| Italian actress Rosa Lembo (bottom left) plays Mother Teresa in Mother Teresa the Musical in a Rome theatre. (AFP)
Rome, Oct. 14 (Reuters): A clapping chorus line of swaying nuns and a rock-and-roll Mother Teresa took Rome by storm this week in a musical to coincide with her beatification, the last step before sainthood.
The arrival of Mother Teresa the Musical is one of a series of events being held ahead of her beatification by Pope John Paul on October 19, six years after she died.
“I dream, I hope, I pray for you,” the sprightly Teresa character sings to dancing members of the chorus, representing the sick and destitute in the upbeat production.
To a series of reggae, funk and pop tunes, the show focuses on the five decades Mother Teresa spent caring for slum-dwellers in Calcutta — for which she was awarded the Nobel Peace Prize in 1979.
The opening number received a rapturous applause from an audience of school children, teachers and nuns at today’s matinee performance.
The musical has already toured across Italy and will play twice daily in the Italian capital until Sunday’s beatification ceremony when the Pope will declare Mother Teresa a “blessed” — one rank short of being a saint.
“Music is a universal instrument, above all for kids, and each song contains a message,” said the show’s composer Michele Paulicelli, who plays a missionary.
“Mother Teresa is a point of reference for every person and every religion.”

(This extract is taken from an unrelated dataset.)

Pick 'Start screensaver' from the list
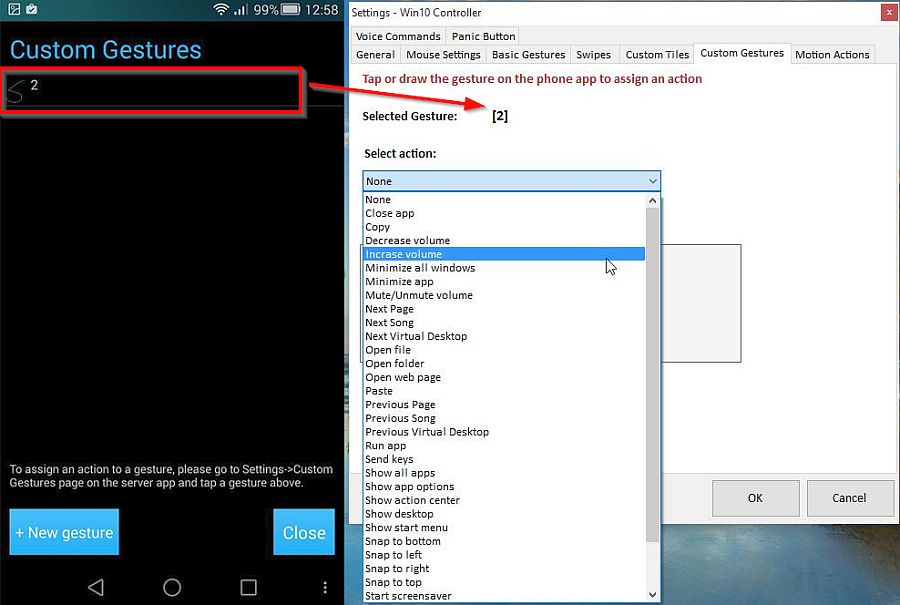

More than 200,000 pilgrims are expected to crowd into the Vatican’s St. Peter’s square for Sunday’s ceremony, which will take place three days after Pope John Paul celebrates the 25th anniversary of his pontificate.
Mother Teresa’s religious order, the Missionaries of Charity, has organised an exhibition about her life to mark the beatification — displaying some of her possessions, including her crucifix, sandals and trademark blue and white sari.
The exhibit in a Rome church also features photographs of her childhood in Skopje, capital of present-day Macedonia, her early years as a nun in Ireland, her work in Calcutta and her funeral in 1997. She died aged 87.
The Vatican Museums, one of the world’s largest collections of art from Egyptian mummies to Michelangelo’s Sistine Chapel frescoes, is also honouring the “Saint of the Gutters”, by extending Saturday’s opening hours and cutting the entry fee.
The proceeds will be donated to Mother Teresa charities.
Nuns from the Missionaries of Charity have already started arriving in Rome ahead of the ceremony, and are doing the rounds of the various Mother Teresa events.
“It’s a great show,” said Sister Maria Rita during the interval.
“Although she does seem very young,” she added with a smile.